TASK OBJECTIVE -
From the entries below, copy out every line with "agent" in it.

- Opening Delimiter -

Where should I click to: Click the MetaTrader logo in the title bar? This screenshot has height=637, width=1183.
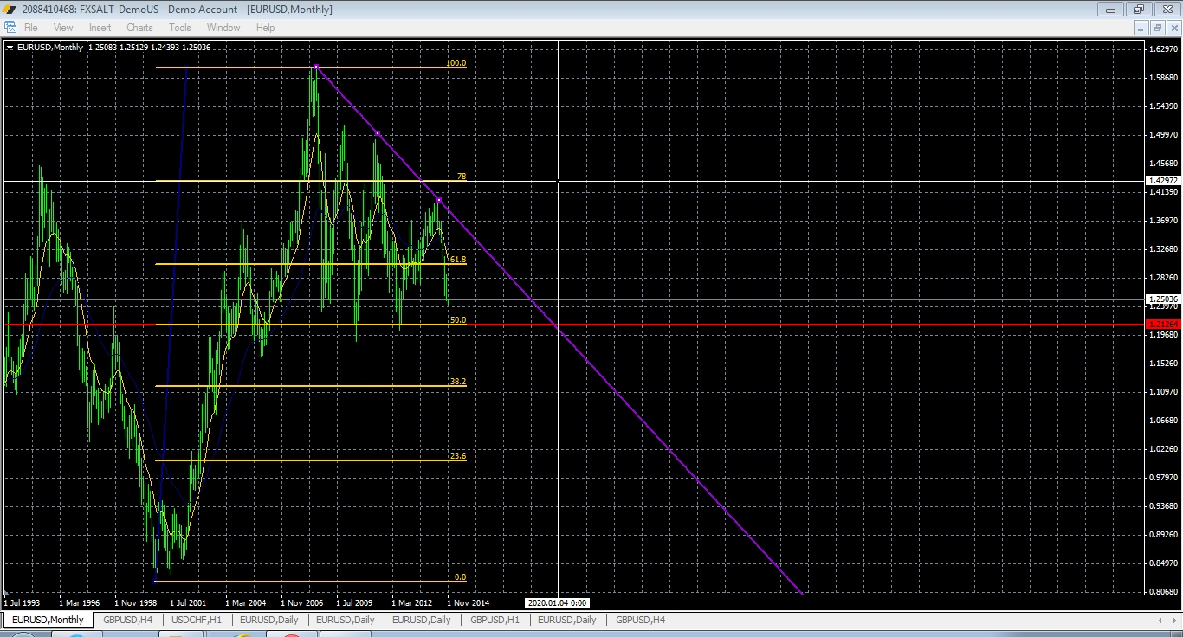[7, 9]
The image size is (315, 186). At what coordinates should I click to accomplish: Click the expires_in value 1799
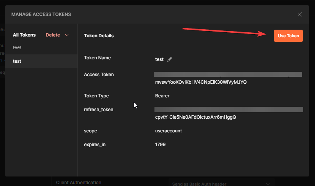[160, 145]
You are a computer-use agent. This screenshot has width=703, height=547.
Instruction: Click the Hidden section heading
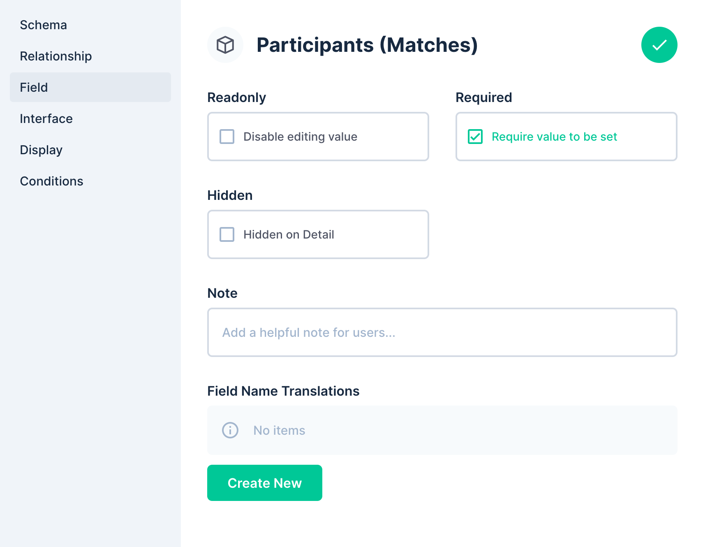pos(230,195)
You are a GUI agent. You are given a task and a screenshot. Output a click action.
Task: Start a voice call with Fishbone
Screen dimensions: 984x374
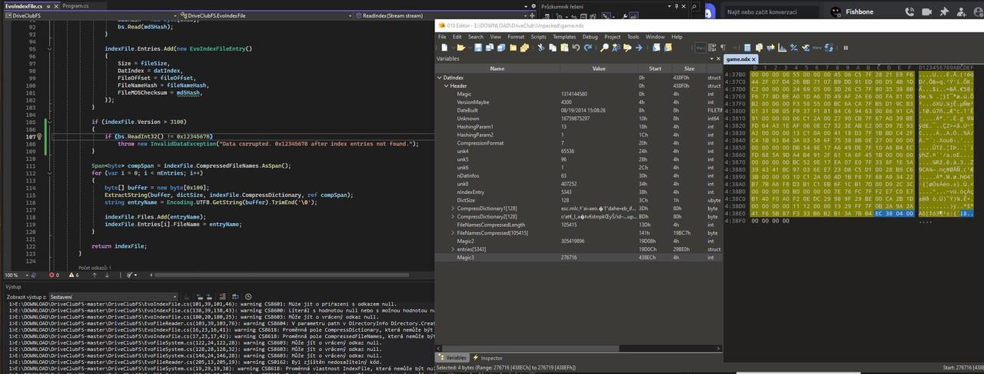click(x=909, y=12)
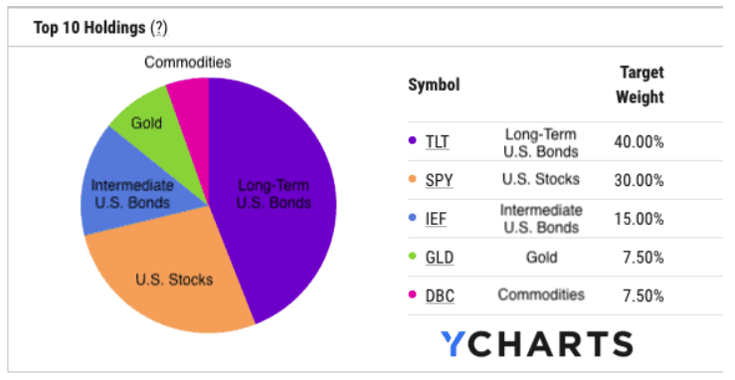Click the help question mark beside Top 10 Holdings
Viewport: 735px width, 380px height.
point(159,28)
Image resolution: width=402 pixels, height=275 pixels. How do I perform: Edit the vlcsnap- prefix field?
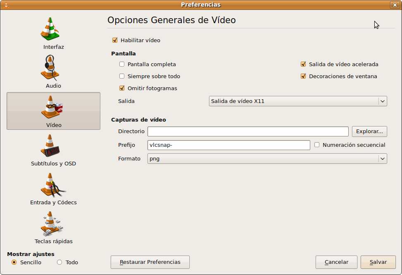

- Closing Delimiter -

SOLUTION TO THIS TASK -
You are a computer-use agent. This screenshot has width=703, height=547.
You are a GUI agent. You are given a task and a screenshot. Output a click action.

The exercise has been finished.